It recently occurred to me: I have no photos of myself during my pregnancy or the first year of my daughter’s life. This strikes me as so sad, not because I missed out on the photo opportunity, but because it’s evidence of the self loathing I felt at the time.
Motherhood for me has always been a sort of a struggle. It’s not something that I would say comes easily. Most of the time, it isn’t that easy for me to enjoy. Motherhood, for me, came with a sense of loss. And a sense of obligation. With that came anxiety. Sometimes I feel like I am incapable of loving my daughter fully, because that would require a capacity for loss that I just don’t have. Love and loss being two sides of the same coin. Maybe that’s because I run towards pessimism. I think about these things too much.

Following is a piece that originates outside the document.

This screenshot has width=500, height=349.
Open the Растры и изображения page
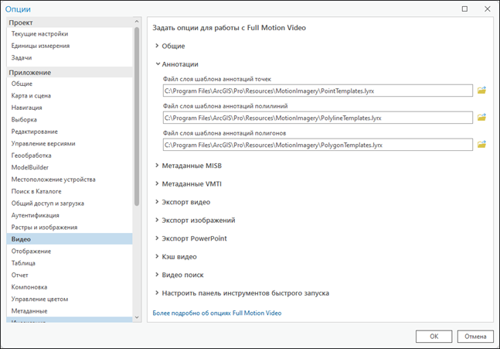click(x=44, y=228)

When my daughter was born, it was awful. The experience of being in the hospital, plied with drugs, reeling from the complications of those drugs, being plied with more drugs to address those complications, all the while being treated like a problem and a liability by the medical professionals whose job, I thought, was to protect me. . . I’m not trying to rant about how the medical profession treats women (though I’ve got plenty to say about it), but rather how this experience was a telling frame for how motherhood would start for me. A lonely, wild sort of feeling. One marked by a painful awareness of how fragile everything is.
I say all this because I don’t think women talk about it enough. It’s just joy and blessings, and I-wouldn’t-change-it-for-anything-in-the-world generalizations and glosses. Maybe the occasional complaint about lack of sleep or free time. But it’s almost sacrilege to discuss pain and loss in regards to motherhood. You can’t even say that sometimes the world feels like an unsafe place and it feels almost stupid to bring another kid into that. You can’t speak of the heavy, heavy weight of all that responsibility.

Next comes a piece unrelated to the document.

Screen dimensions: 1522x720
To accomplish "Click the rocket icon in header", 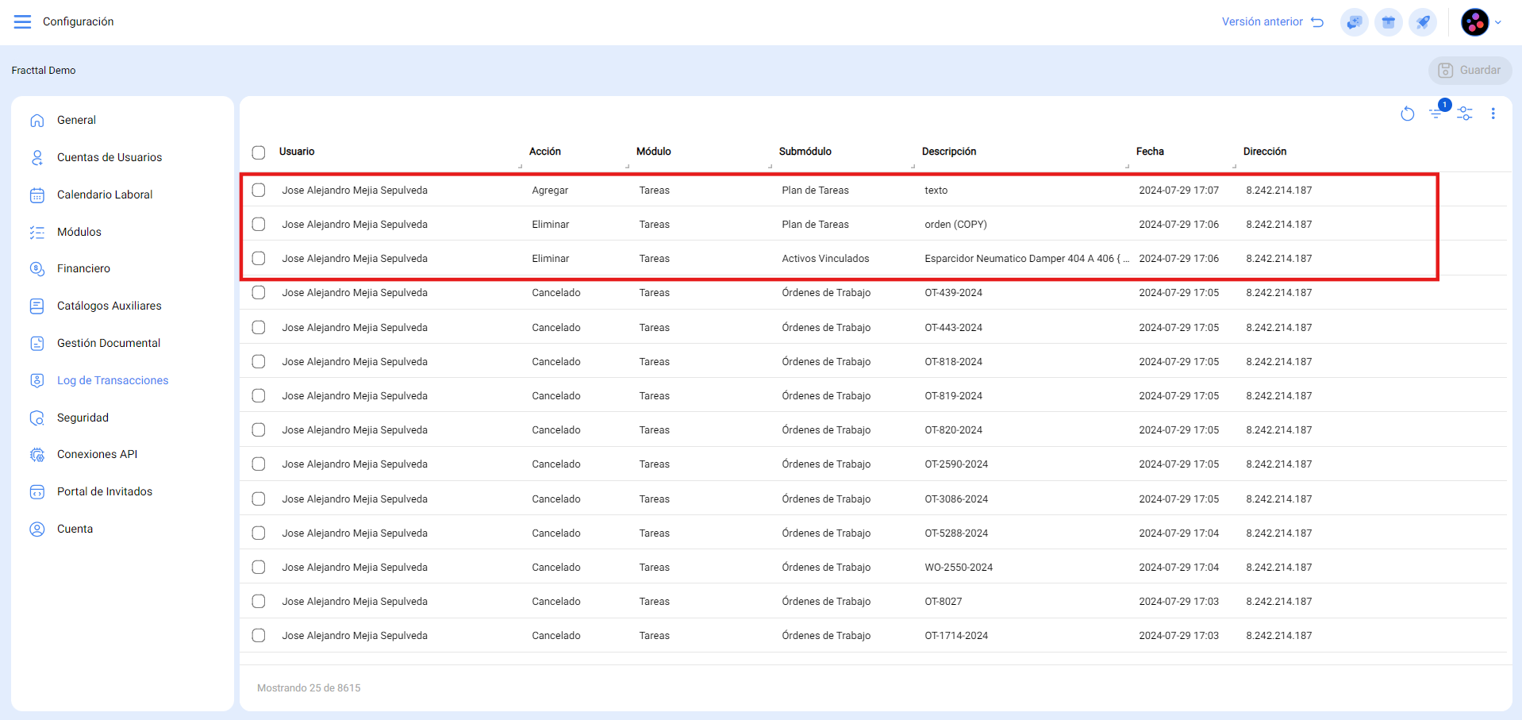I will click(1423, 22).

Without the platitudes, can we just talk about it? Just to sit honestly with our fears for a little while?
After my daughter was born, I tried to speak about my experiences of fear, anxiety, terror. All these little griefs. And I was told just to be grateful, that “all’s well that ends well,” as if speaking of my pain would … what? Tempt fate? Anger god? Make people uncomfortable, most likely. But result of this silence was only to feel more isolated and shamed for feeling complicated feelings. To any other mothers out there dealing with their feelings: This life is not a box that you need to neatly fit yourself in. There’s much more space in this world than that.